Le biglie di vetro
di Mara Abbafati

Uscito da scuola non tornai subito a casa, quel giorno mamma non c’era e nemmeno la mamma di Michele, così ce ne andammo sotto al ponte della ferrovia dove ci passa il Fiumescuro, che è un grosso ruscello con il letto stretto e profondo che fa sembrare l’acqua quasi nera. Io avevo portato le biglie di vetro colorate e iniziammo subito a fare una pista sul lato sinistro del ruscello dove c’è la sabbia. Dopo un po’ che giocavamo Michele stava vincendo, allora io feci un tiro fortissimo e la mia biglia con la venatura rossa che era la mia preferita se ne rotolò via, giù per la discesa, io iniziai a correrle dietro, inciampai in un cavo di ferro e caddi a faccia avanti. Il naso iniziò a sanguinarmi, così mi tolsi il grembiule per asciugare il sangue e andammo via. Quando mamma tornò a casa mi mise in punizione e disse che non sarei ma più dovuto andare al Fiumescuro per nessuna ragione al mondo. Ma io volevo indietro la mia biglia preferita e questa cosa che non potevo tornare là per cercarla mi faceva diventare matto, ci pensavo tutti i giorni anche a scuola e anche la notte sognavo di andare a cercare la mia biglia ma poi non la trovavo mai. Quando lo raccontai a mio nonno che stava nella casa di riposo perché è malato lui mi rispose che gli era successa la stessa identica cosa proprio quando aveva la mia età. «E tu poi l’hai ritrovata la biglia?» gli chiesi.

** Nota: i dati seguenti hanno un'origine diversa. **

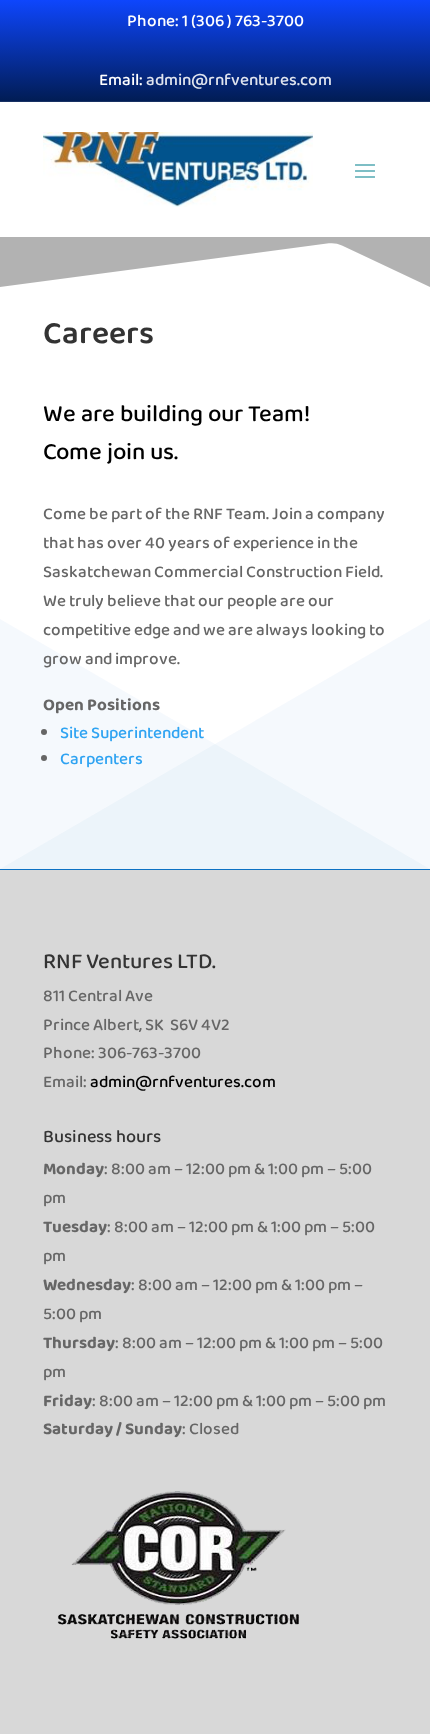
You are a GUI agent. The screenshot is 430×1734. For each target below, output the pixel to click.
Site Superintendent (132, 732)
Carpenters (101, 758)
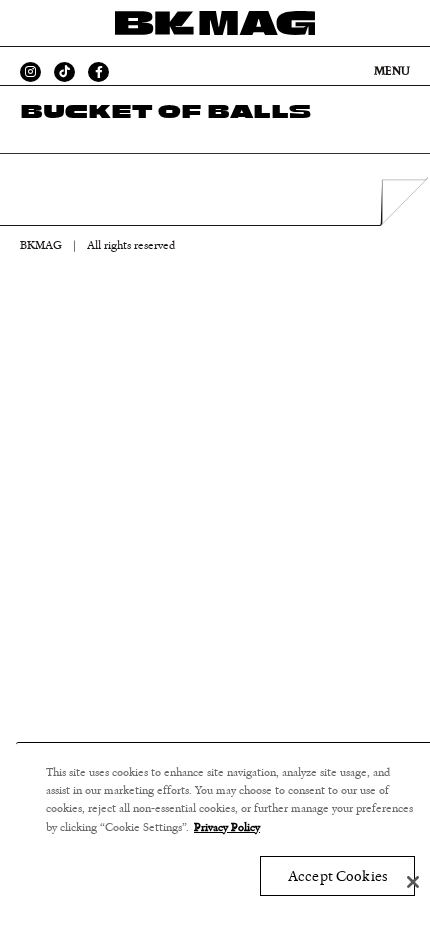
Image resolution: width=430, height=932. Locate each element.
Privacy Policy (227, 827)
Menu (392, 71)
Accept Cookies (337, 876)
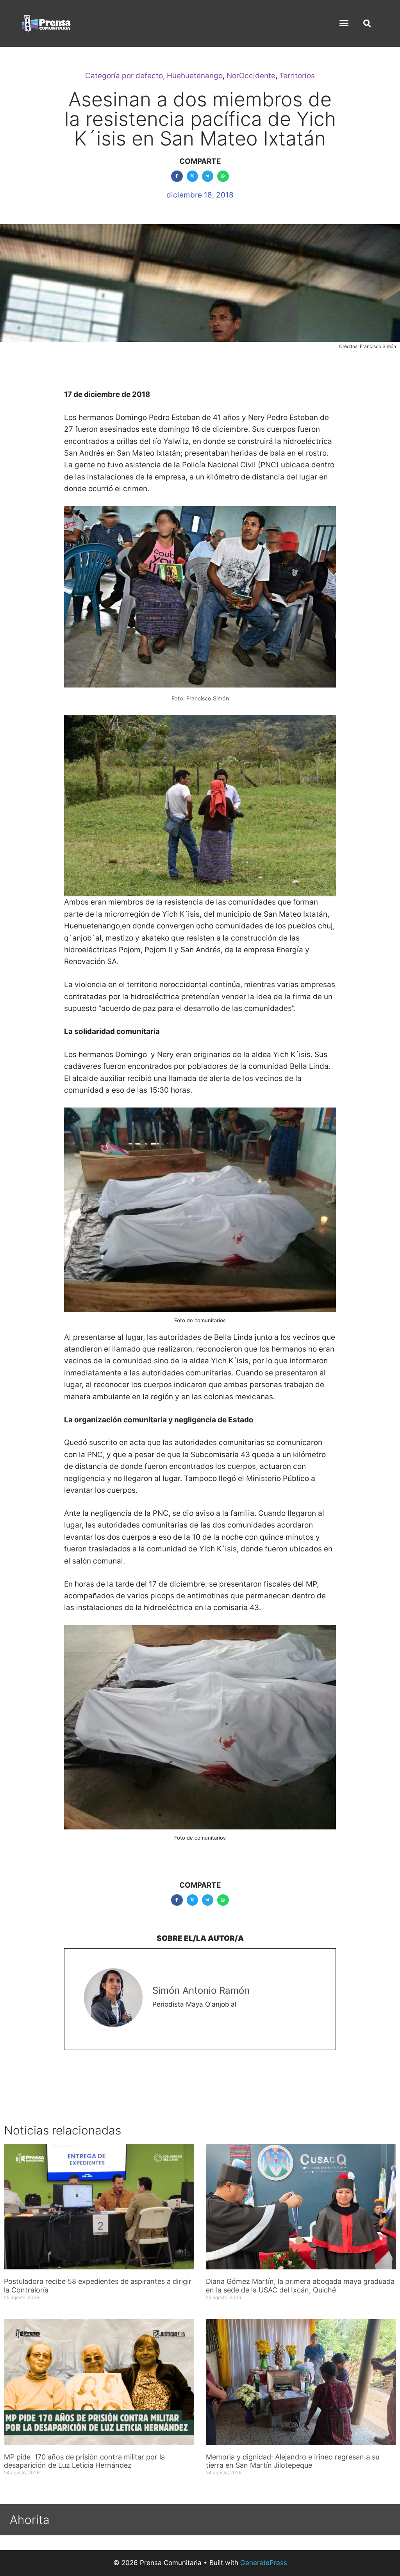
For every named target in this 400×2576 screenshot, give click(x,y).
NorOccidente (251, 75)
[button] (344, 23)
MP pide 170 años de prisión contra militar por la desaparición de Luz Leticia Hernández (84, 2461)
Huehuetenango (195, 75)
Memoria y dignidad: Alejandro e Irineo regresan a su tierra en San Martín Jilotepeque (292, 2461)
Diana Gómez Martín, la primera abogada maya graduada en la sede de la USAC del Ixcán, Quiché (300, 2285)
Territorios (297, 75)
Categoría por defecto (124, 75)
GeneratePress (263, 2563)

«No. So dove si trova, ma non si può andare a riprenderla».
«Perché?»
«Perché nessuno ci può arrivare laggiù, è un posto irraggiungibile».
«E dove sta questo posto?»
«Sta nell’angolo più lontano del mondo, un buco buio e profondo dove le palline, le biglie, i bottoni, i tappi, le macchinine, i palloni e tutte le altre cose perdute vanno a finire».
Forse, se mi perdo, ci vado a finire anch’io.